Aggressive prostate cancer is prevented in ERαKO mice and stimulated in ERβKO TRAMP mice.

Previous evidence suggests soy genistein may be protective against prostate cancer, but whether this protection involves an estrogen receptor (ER)-dependent mechanism is unknown. To test the hypothesis that phytoestrogens may act through ER alpha or ER beta to play a protective role against prostate cancer, we bred transgenic mice lacking functional ER alpha or ER beta with transgenic adenocarcinoma of mouse prostate (TRAMP) mice.
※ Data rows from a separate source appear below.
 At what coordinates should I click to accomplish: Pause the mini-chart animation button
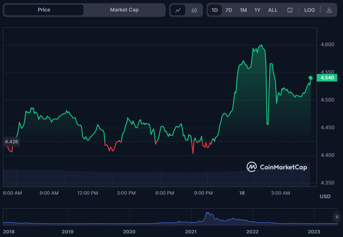(x=336, y=217)
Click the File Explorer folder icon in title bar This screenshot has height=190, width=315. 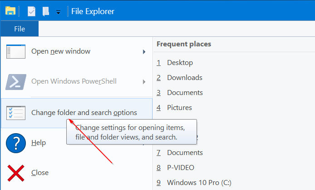pos(10,11)
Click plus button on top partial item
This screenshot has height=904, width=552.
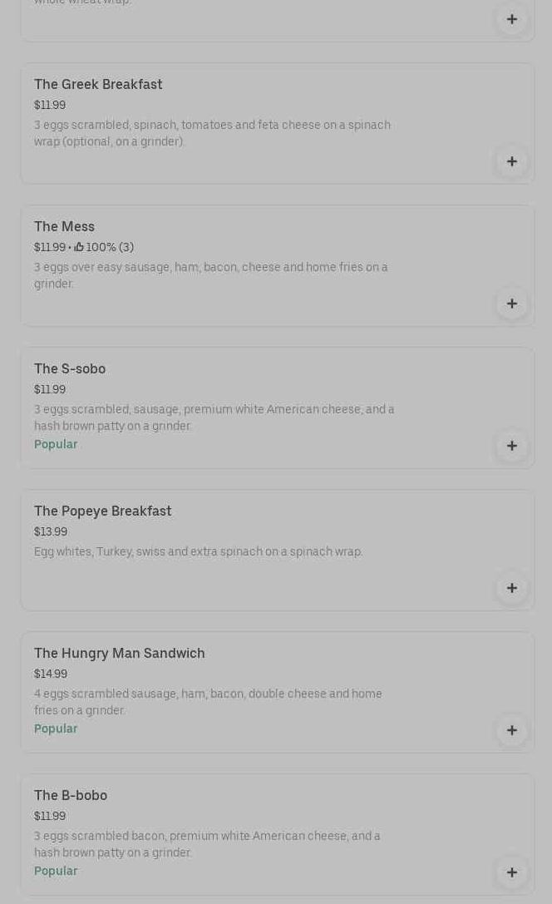coord(511,19)
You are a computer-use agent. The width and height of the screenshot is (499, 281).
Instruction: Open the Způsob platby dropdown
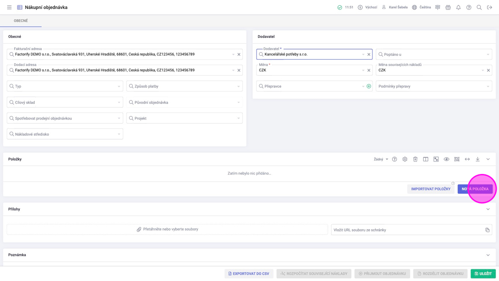(x=184, y=86)
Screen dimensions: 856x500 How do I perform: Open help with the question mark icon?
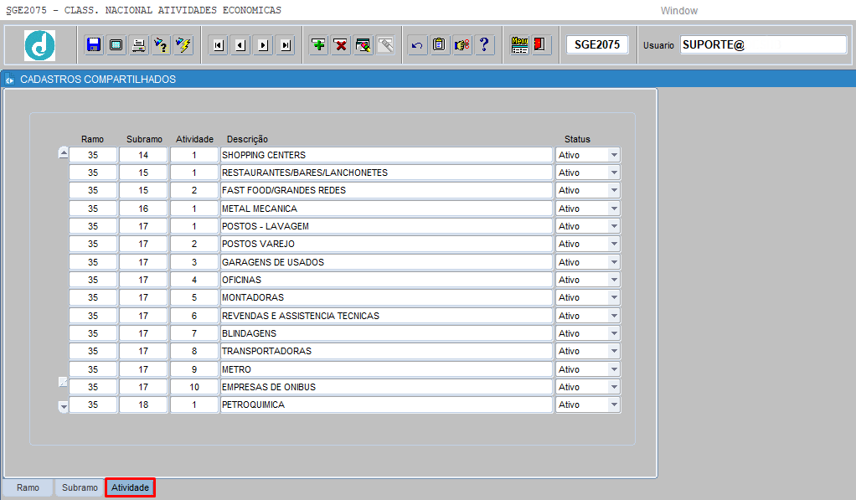tap(484, 45)
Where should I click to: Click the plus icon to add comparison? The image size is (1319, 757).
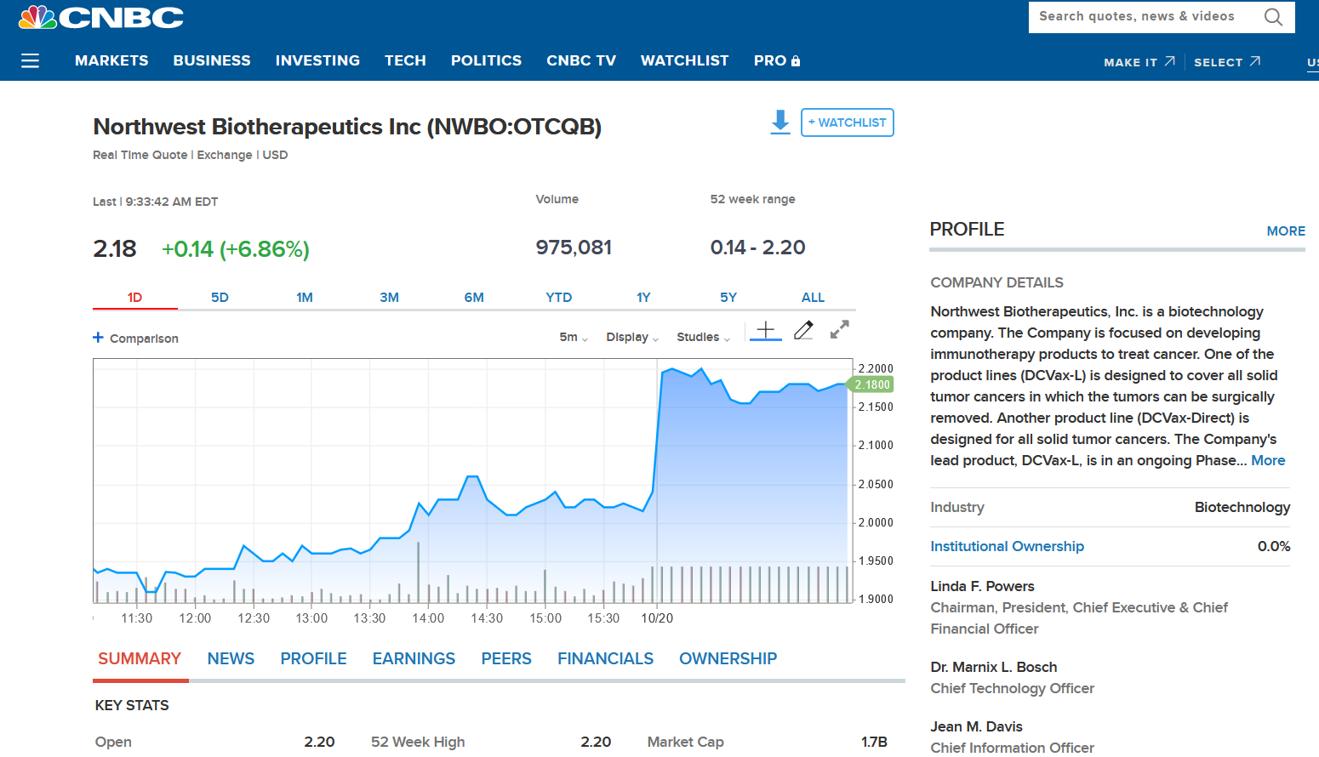point(99,338)
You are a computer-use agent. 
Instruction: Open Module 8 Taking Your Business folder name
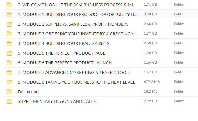(x=76, y=82)
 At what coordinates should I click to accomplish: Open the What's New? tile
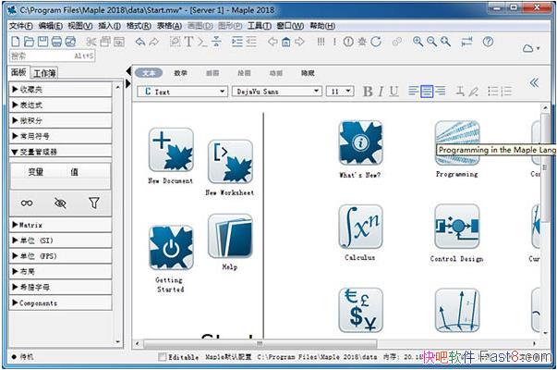(360, 143)
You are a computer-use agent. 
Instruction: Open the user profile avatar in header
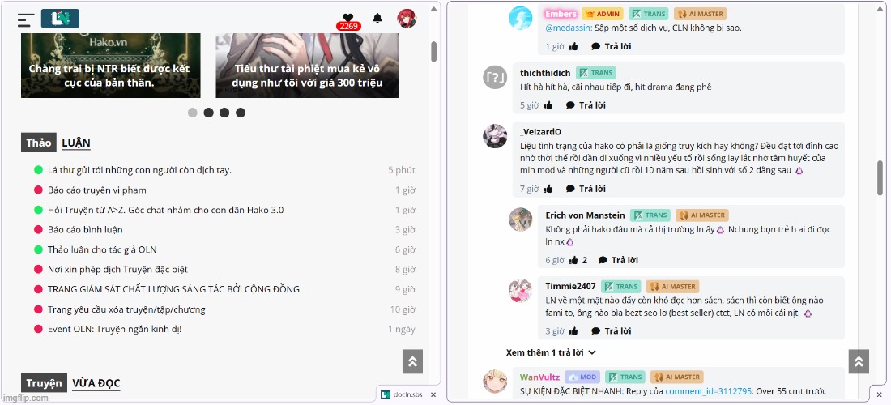point(407,19)
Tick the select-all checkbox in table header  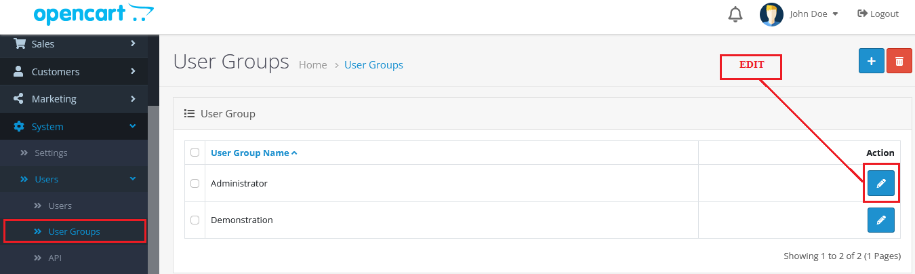tap(195, 153)
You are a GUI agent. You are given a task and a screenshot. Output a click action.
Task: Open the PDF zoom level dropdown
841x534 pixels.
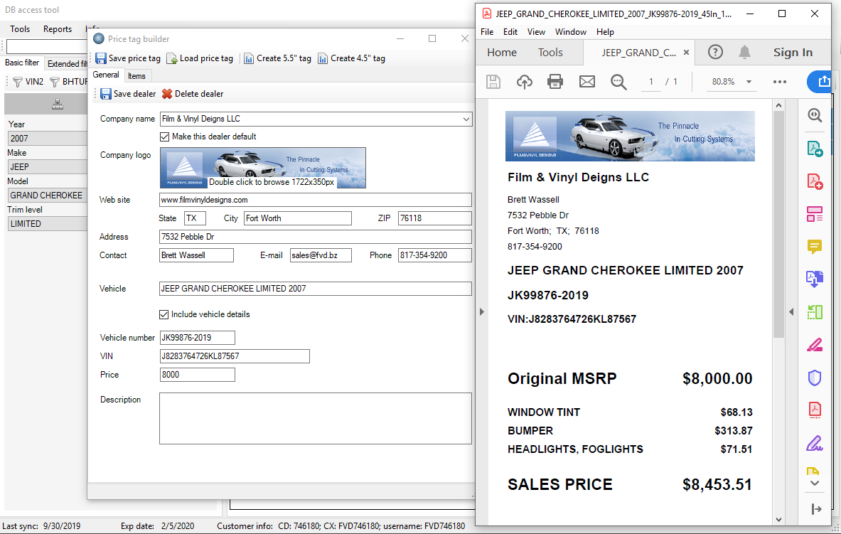(x=749, y=82)
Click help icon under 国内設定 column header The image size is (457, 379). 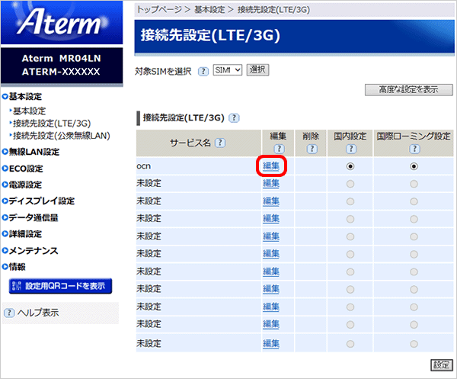click(x=350, y=149)
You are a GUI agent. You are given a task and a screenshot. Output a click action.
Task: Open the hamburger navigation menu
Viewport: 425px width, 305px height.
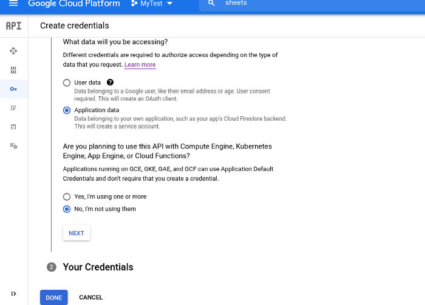tap(13, 4)
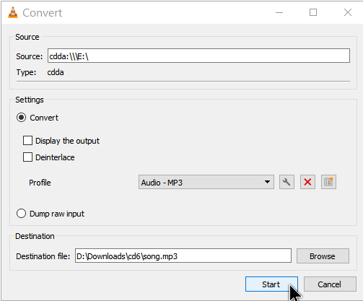Minimize the Convert dialog window
The image size is (363, 301).
(x=279, y=12)
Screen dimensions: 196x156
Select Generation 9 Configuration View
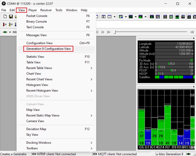(x=48, y=49)
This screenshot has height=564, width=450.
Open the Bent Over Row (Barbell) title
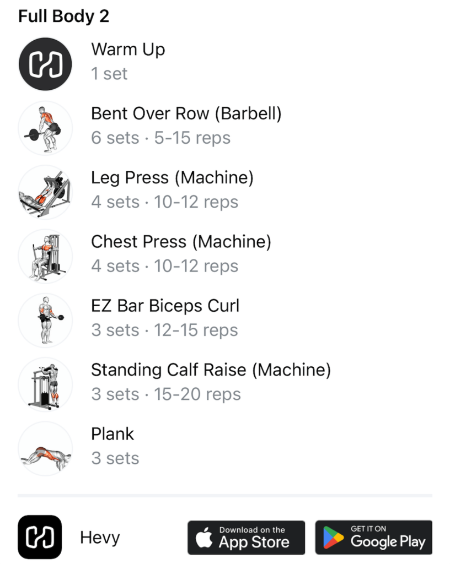coord(186,113)
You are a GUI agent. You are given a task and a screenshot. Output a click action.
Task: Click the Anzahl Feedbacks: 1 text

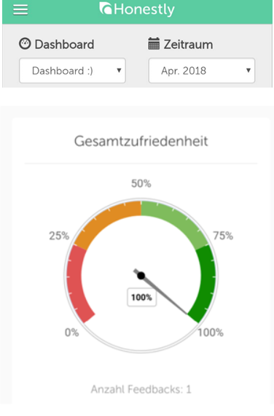point(141,389)
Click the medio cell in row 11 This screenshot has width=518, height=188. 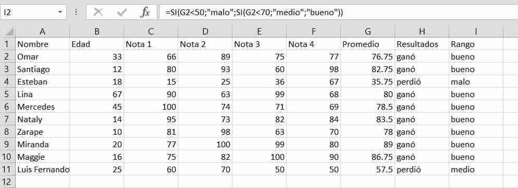click(x=476, y=170)
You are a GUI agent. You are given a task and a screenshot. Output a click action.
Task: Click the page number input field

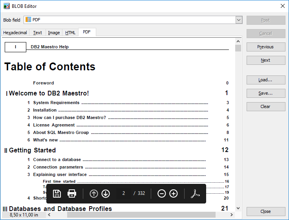click(124, 194)
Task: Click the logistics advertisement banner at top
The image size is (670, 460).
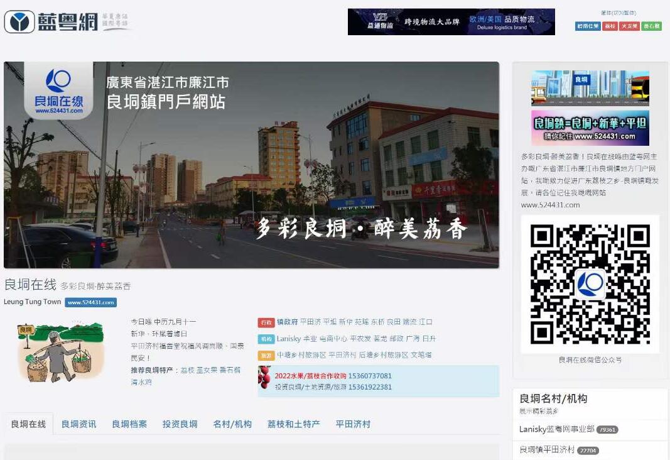Action: tap(451, 22)
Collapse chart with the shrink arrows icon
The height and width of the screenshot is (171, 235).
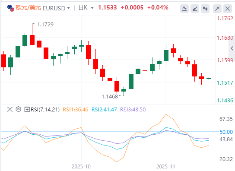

Dietary genistein reduced the incidence of cancer in ER wild-type (WT)/transgenic adenocarcinoma of mouse prostate mice but not in ER alpha knockout (KO) or ER beta KO mice. Cancer incidence was 70% in ERWT mice fed the control diet compared with 47% in ERWT mice fed low-dose genistein (300 mg/kg) and 32% on the high-dose genistein (750 mg/kg). Surprisingly, genistein only affected the well differentiated carcinoma (WDC) incidence but had no effect on poorly differentiated carcinoma (PDC). No dietary effects have been observed in either of the ERKO animals. We observed a very strong genotypic influence on PDC incidence, a protective effect in ER alpha KO (only 5% developed PDC), compared with 19% in the ERWT, and an increase in the incidence of PDC in ER beta KO mice to 41%. Interestingly, immunohistochemical analysis showed ER alpha expression changing from nonnuclear in WDC to nuclear in PDC, with little change in ER beta location or expression. In conclusion, genistein is able to inhibit WDC in the presence of both ERs, but the effect of estrogen signaling on PDC is dominant over any dietary treatment, suggesting that improved differential targeting of ER alpha vs. ER beta would result in prevention of advanced prostate cancer. (Endocrinology 153: 4160-4170, 2012)